++++ Data for this task

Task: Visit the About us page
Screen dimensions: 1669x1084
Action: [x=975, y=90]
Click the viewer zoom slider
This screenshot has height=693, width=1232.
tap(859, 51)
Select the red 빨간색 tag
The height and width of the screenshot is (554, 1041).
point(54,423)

++++++++

- Goal of the exercise
Would you restate the whole listing word for word?

- Result
Task: Visit the About us page
Screen dimensions: 1669x1084
Action: [x=975, y=90]
Click the viewer zoom slider
This screenshot has height=693, width=1232.
tap(859, 51)
Select the red 빨간색 tag
The height and width of the screenshot is (554, 1041).
point(54,423)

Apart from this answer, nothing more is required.